• Your objective: Carry on the passage below about Trotter's criticism of the New Zealand left, picking up right after its final sentence.

National will undoubtedly look to roll back the progress that has been made by those at the bottom of the social pyramid - which is broad and disproprtionately brown. They might not try to do it straight away, Ruth Richardson style. But they'll do what they can, using the leeway they've left them selves in their mealy-mouthed non-policy statements, and they certainly be looking to set about another garage sale of New Zealand assets in their second term. And the hardest hit, once again, will be Maori. So I think the claim that Trotter's prime concern is Labour's election chances is unfair (9).

Nor do I hold with I/S's contention that Trotter is telling the left to shut up and keep their heads down. Perhaps he's rolling his eyes in despair at the sight of Che Guevara and the calls for armed insurrection in New Zealand. But his criticism, to my mind at any rate, has been aimed initially at the Urewera 17, who he lambasts as idiots - deliberate, calculating idiots with wicked intent, or naive, hapless idiots hanging around with the former. He's also scathing of the way the activist community has closed ranks and assumed that there is no case to answer what-so-ever, which just isn't a tenable position. The next step should be to ask why the left has embraced causes like the Maori sovereignty movement, when the goals of the seperatists are at odds with thos of a democratic socialist movement, and tolerates the calls for racial violence being voiced by some.

• Given data:
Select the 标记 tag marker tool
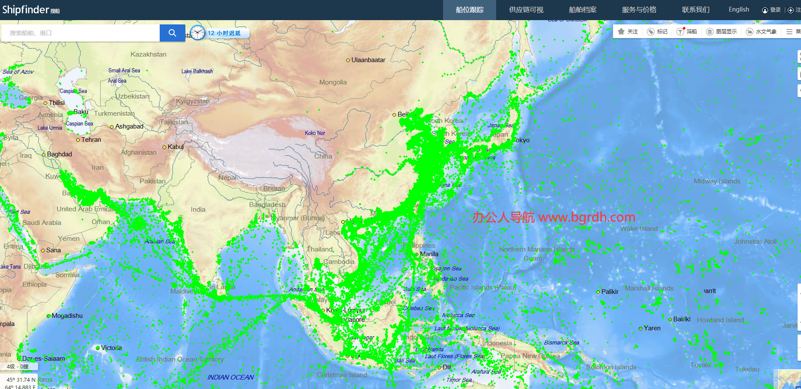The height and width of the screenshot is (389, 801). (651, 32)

==

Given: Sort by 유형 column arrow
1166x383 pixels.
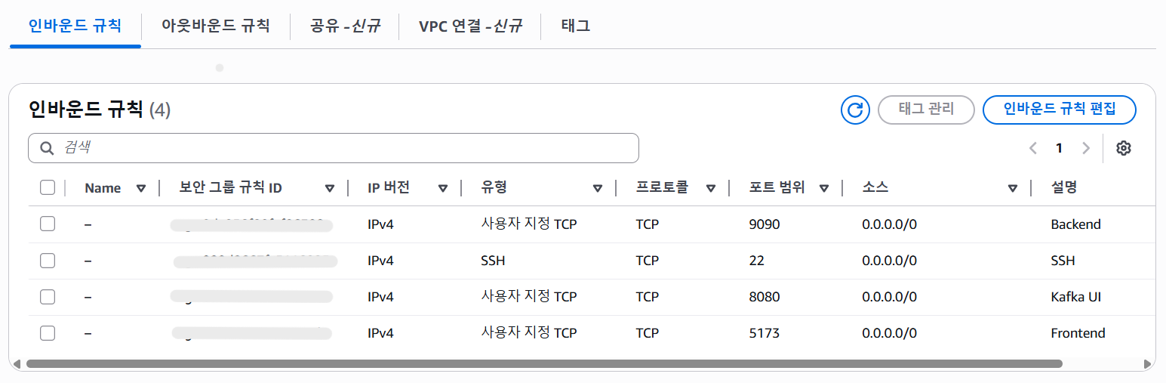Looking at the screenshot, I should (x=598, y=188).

• Answer to this exercise:
1 - 'Labour's Trotter,' posted on No Right Turn, by Idiot/Savant on the 2nd of Novmeber, 2007. (http://norightturn.blogspot.com/2007/11/labours-trotter.html)
2 - 'No salvation in Ureweras,' by Chris Torrotter in The Dominion Post, 2nd of November, 2007. (http://www.stuff.co.nz/4259132a1861.html)
3 - 'Lockett anti-establishment and proud of it,' by Patrick Gower in the NZ Herald, 27th of October, 2007. (http://www.nzherald.co.nz/section/1/story.cfm?c_id=1&objectid=10472412)
4 - 'Maori Activist Planning to go to Leader's Forum to Help Fiji,' unattributed item on NiuFM, 2nd of October, 2007. (
http://www.niufm.com/?t=202&View=FullStory&newsID=2450)
5 - If my memory serves me, Idiot/Savant's initial post on the raids contained a comment along the lines of "If there has been criminal activity then this is serious and warrants investigation" - not exact words. Interestingly, he/she seems to have edited the post (
http://norightturn.blogspot.com/2007/10/raids.html), or else my memory is blotchy.
6 - 'Open Letter from John Minto to Chris Trotter,' press release from John Minto, 30th of October, 2007. (
http://www.scoop.co.nz/stories/PO0710/S00415.htm)
7 - '' by Chris Tortter, in the Dominion Post, 2nd ov Novmber, 2007, (
http://www.stuff.co.nz/4259132a1861.html).
Quoted on No Right Turn, 2nd of November, 2007 (#1, above).

8 - As per #1, above.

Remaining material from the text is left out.